Two teams from the conference qualified to compete in the 2010 NAIA Football National Championship. Undefeated McPherson made its second trip to the tournament and Ottawa (whose only loss was to McPherson) also was selected. Both teams claimed home-field advantage in the first round. Each was defeated by their opponents and thus ended all play in the conference for the remainder of the season. Including post-season play, all conference teams combined for a record of 6 wins and 6 losses against non-conference opponents.

| Date | Time | Visiting team | Home team | Site | TV | Result | Attendance | Ref. |
| November 20, 2010 | 1:30 pm | No. 11 Marian | No. 8 Ottawa | Peoples Bank Field • Ottawa, Kansas (NAIA National Championships first round game 8) | Victory Sports Network | L 35–20 | - |  |
| November 20, 2010 | 2:00 pm | No. 12 McKendree | No. 6 McPherson | McPherson Stadium • McPherson, Kansas (NAIA National Championships first round game 6) | Victory Sports Network | L 38–14 | - |  |
^{#}Rankings from NAIA Coaches' Poll.
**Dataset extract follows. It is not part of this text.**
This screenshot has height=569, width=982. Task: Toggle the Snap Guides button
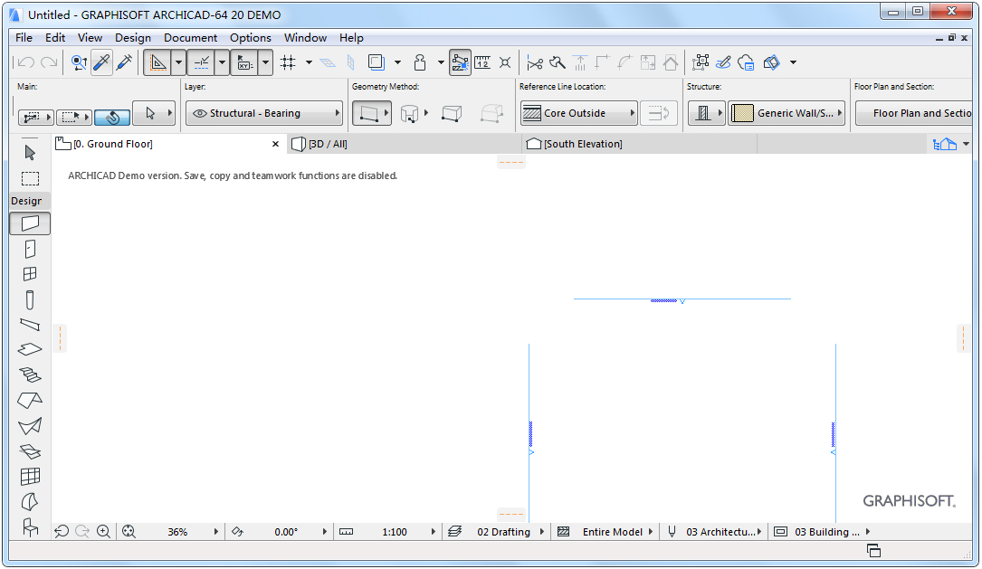(x=200, y=62)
All times are in Central Time.

=== #11 Marian at No. 8 Ottawa ===

Ottawa completed its worst game on offense in terms of total yards for the season, only coming up with 246. Ottawa did manage to take the lead twice, but in the third quarter Marian would take the lead for good.

Defensively, Ottawa's Eric Wilson returned a 98-yard interception for a touchdown but the final score would fall 15 points short to end at 35–20.

|  | 1 | 2 | 3 | 4 | Total |
|---|---|---|---|---|---|
| #11 Marian | 7 | 7 | 14 | 7 | 35 |
| #8 Ottawa | 7 | 13 | 0 | 0 | 20 |

=== #12 McKendree at No. 6 McPherson ===

McKendree took off to a 14-point lead in the first quarter and maintained the lead for the remainder of the game, dumping McPherson for their second first-round playoff loss in two years. It was the first loss for McPherson in the season, which ended with a final record of 10–1.

McKendree scored five touchdowns and claimed victory in the end with a final score of 38–14.

|  | 1 | 2 | 3 | 4 | Total |
|---|---|---|---|---|---|
| #12 McKendree | 14 | 7 | 10 | 7 | 38 |
| #6 McPherson | 7 | 0 | 7 | 0 | 14 |

== Player and coach awards ==
McPherson head coach Joe Bettasso was named Coach of the Year in the conference and Chuck Lambert of Sterling was named the Assistant Coach of the Year. Shane Mascarenas of McPherson was named Player of the Year. The Offensive Player of the Year is Doug Webster of Kansas Wesleyan and the Defensive Player of the Year is Scott Jones of McPherson. Noah Wooten, senior linebacker at University of Saint Mary, received the Dr. Ted Kessinger Champion of Character award.